Caught in the middle

The US Congress has deemed that the two Chinese telecoms companies, Huawei and ZTE pose a security threat to the US, and recommended that the two companies should not be allowed to take part in any US mergers or acquisitions.

Based on available classified and unclassified information, Huawei and ZTE cannot be trusted to be free of foreign state influence and thus pose a security threat to the United States and to our systems.

The panel said their investigation had received credible allegations from current and former Huawei employees of bribery and corruption, discriminatory behaviour and copyright infringement.

Of course we are in the midst of the US presidential election campaigns, and China has (once again) become a central issue. Both Republican and Democratic candidates promise to apply more pressure on Beijing, ranging from the perennial human rights issues to the laboured, though clearly entrenched views on the value of the Yuan. Being tough on China is a vote winner.

But whereas China has never accused any American enterprises of any complicity with its government, China has taken a broadly similar stand in regards to some usage of American software, and in particular the Chinese government made a conscious decision not to use Microsoft Windows and Office products within government. Whereas some may see this as a shrewd move for technical reasons, the decision was guided by national security concerns. Microsoft lost out, but on the plus side it was a huge boost for China’s chosen operating system, Linux. Being open source, the Chinese could see exactly what was being installed on their computers.
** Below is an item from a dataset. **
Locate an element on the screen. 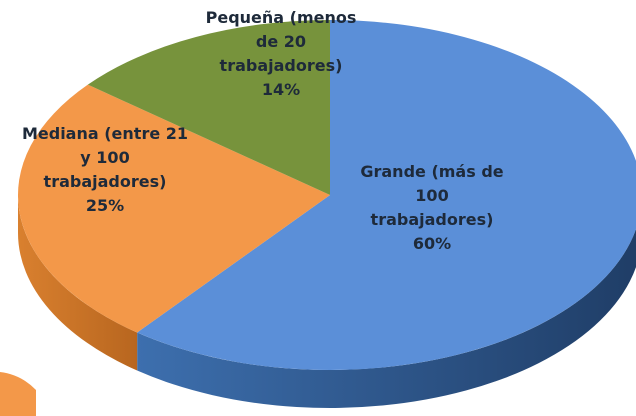 This screenshot has height=416, width=636. category-label: Pequeña (menos de 20 trabajadores) is located at coordinates (281, 42).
Are there any truths to the allegations? The two companies concerned naturally say not. What is telling is that the Congressional Committee actually stops short of calling for a boycott of the products. This would suggest that the evidence is at best circumstantial if we assume that any hard evidence would lead to such a call. This is further supported by the use of the word “credible allegations.” Credible and true are far from the same.

Once again the notion of a threat to national security appears to be being used as the ultimate beating stick which people find hard to challenge.

Meanwhile, back in China responses ranging from calls to boycott Apple to allegations that this is yet one more attempt by the USA to proactively prevent Chinas development.

Whatever the truth of the matter, until trust between the world’s two largest economies rises beyond the sceptical it is likely that businesses will continue to be caught in the middle.